• **Written request**: Rewrite the stretch of records from the line containing "This screenshot has width=1511, height=812." through the line containing "Image resolution: width=1397", replacing "Reverse sort order" with "Ascending sort order" and leaving everything else unchanged.

• **Provided entries**:
════

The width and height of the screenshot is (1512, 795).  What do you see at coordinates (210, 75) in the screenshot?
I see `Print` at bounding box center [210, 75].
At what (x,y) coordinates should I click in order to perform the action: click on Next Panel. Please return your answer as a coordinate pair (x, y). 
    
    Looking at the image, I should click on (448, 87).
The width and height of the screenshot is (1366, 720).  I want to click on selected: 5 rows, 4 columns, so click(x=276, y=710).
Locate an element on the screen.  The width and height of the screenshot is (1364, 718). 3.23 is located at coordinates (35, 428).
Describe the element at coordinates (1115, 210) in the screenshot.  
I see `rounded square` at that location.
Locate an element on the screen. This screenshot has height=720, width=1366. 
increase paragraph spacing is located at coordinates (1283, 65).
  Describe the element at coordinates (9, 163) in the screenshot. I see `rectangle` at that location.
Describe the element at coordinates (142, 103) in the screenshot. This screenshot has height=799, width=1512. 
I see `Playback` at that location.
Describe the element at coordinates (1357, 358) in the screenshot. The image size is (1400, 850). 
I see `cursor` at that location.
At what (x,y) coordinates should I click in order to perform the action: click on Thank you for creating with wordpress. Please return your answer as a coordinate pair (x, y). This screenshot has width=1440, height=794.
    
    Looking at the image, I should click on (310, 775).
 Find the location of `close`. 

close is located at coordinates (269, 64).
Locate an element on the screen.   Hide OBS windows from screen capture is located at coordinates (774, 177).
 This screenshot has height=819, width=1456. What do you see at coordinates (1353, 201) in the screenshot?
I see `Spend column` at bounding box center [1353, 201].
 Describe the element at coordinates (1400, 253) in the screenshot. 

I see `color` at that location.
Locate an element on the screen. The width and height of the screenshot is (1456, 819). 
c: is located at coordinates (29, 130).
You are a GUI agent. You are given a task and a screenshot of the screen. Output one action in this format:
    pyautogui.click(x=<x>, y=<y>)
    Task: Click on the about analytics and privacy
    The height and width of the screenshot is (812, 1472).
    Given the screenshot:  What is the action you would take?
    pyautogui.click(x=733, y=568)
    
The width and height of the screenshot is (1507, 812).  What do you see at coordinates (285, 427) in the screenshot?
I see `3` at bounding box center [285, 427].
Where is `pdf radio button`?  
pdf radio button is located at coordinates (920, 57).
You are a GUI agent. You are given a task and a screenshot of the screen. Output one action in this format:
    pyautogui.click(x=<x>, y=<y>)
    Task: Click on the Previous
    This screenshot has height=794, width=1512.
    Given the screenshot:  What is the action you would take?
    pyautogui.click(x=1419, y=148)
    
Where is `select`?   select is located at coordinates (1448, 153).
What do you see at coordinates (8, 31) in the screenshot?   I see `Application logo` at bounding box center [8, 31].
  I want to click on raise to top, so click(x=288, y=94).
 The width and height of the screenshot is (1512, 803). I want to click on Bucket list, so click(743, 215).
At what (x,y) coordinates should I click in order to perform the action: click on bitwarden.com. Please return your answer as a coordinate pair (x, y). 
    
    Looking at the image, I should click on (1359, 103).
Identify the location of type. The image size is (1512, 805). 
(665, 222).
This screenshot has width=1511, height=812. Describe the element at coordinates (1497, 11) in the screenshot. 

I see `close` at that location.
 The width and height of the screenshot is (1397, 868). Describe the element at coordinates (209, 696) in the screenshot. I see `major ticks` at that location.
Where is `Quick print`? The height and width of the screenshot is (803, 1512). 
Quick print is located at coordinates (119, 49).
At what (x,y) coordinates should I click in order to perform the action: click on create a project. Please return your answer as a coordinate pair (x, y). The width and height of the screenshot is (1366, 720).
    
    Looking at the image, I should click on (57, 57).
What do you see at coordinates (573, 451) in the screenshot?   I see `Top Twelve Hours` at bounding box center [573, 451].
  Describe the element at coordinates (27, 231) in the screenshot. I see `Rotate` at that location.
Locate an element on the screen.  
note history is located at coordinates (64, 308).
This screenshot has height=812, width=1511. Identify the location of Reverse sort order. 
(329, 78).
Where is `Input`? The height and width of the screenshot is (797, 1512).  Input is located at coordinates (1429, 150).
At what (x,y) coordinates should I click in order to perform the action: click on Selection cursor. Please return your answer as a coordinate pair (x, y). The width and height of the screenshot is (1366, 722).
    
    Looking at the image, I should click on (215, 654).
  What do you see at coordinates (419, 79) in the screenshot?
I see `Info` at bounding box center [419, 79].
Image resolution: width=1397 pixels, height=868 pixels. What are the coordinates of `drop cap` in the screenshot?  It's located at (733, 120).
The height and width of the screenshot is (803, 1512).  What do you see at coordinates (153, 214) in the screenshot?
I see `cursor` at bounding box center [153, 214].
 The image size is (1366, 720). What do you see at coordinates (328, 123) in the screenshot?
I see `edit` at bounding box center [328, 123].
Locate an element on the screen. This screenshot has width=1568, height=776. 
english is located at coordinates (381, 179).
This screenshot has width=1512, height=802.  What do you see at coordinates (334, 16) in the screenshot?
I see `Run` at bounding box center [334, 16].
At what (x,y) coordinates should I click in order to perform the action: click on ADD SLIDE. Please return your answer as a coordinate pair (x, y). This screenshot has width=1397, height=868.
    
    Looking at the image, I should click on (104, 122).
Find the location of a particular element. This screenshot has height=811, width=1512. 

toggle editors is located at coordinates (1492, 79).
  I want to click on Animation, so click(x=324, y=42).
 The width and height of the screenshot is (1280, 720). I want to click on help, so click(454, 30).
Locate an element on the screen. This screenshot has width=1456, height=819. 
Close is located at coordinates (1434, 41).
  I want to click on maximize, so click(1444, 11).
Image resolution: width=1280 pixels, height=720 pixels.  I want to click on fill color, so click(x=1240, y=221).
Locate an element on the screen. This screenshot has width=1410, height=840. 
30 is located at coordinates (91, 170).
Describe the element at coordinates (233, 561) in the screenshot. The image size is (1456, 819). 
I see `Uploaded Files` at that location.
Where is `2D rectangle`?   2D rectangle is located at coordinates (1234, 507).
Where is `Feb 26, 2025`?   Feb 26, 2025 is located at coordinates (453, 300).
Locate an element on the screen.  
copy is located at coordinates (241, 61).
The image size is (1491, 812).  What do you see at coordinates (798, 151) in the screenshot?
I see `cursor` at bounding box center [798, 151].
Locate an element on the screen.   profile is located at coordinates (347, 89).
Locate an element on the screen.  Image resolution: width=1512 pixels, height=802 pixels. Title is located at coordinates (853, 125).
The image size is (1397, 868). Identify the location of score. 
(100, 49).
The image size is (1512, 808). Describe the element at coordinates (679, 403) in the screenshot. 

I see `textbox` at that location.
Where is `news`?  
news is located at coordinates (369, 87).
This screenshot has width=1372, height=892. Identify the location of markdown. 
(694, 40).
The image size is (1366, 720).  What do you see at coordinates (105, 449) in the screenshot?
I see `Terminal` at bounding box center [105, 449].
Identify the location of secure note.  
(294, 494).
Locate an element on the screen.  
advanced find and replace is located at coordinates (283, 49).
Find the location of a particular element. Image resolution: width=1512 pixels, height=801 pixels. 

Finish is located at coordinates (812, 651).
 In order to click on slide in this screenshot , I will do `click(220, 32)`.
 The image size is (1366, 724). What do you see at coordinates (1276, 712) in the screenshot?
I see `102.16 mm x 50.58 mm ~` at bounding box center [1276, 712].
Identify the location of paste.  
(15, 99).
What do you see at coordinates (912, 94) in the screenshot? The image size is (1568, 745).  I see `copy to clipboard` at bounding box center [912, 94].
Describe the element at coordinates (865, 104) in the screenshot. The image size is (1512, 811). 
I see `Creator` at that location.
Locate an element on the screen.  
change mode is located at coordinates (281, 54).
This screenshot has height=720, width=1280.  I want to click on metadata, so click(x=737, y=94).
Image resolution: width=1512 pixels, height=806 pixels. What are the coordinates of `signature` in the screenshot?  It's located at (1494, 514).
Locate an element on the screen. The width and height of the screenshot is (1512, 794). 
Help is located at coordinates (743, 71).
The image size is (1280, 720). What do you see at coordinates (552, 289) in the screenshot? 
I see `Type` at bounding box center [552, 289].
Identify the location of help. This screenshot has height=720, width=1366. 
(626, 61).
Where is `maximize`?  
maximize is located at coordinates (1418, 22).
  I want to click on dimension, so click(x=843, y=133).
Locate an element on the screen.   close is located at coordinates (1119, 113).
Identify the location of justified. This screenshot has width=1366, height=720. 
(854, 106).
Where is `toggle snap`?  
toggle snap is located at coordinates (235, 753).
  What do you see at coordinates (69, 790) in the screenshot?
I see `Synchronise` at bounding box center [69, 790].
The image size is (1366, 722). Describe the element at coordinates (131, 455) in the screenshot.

════

• **Solution for this task**:
This screenshot has width=1511, height=812. Describe the element at coordinates (1497, 11) in the screenshot. 

I see `close` at that location.
 The width and height of the screenshot is (1397, 868). Describe the element at coordinates (209, 696) in the screenshot. I see `major ticks` at that location.
Where is `Quick print`? The height and width of the screenshot is (803, 1512). 
Quick print is located at coordinates (119, 49).
At what (x,y) coordinates should I click in order to perform the action: click on create a project. Please return your answer as a coordinate pair (x, y). The width and height of the screenshot is (1366, 720).
    
    Looking at the image, I should click on (57, 57).
What do you see at coordinates (573, 451) in the screenshot?   I see `Top Twelve Hours` at bounding box center [573, 451].
  Describe the element at coordinates (27, 231) in the screenshot. I see `Rotate` at that location.
Locate an element on the screen.  
note history is located at coordinates (64, 308).
This screenshot has height=812, width=1511. Identify the location of Ascending sort order. 
(329, 78).
Where is `Input`? The height and width of the screenshot is (797, 1512).  Input is located at coordinates (1429, 150).
At what (x,y) coordinates should I click in order to perform the action: click on Selection cursor. Please return your answer as a coordinate pair (x, y). The width and height of the screenshot is (1366, 722).
    
    Looking at the image, I should click on (215, 654).
  What do you see at coordinates (419, 79) in the screenshot?
I see `Info` at bounding box center [419, 79].
Image resolution: width=1397 pixels, height=868 pixels. What are the coordinates of `drop cap` in the screenshot?  It's located at (733, 120).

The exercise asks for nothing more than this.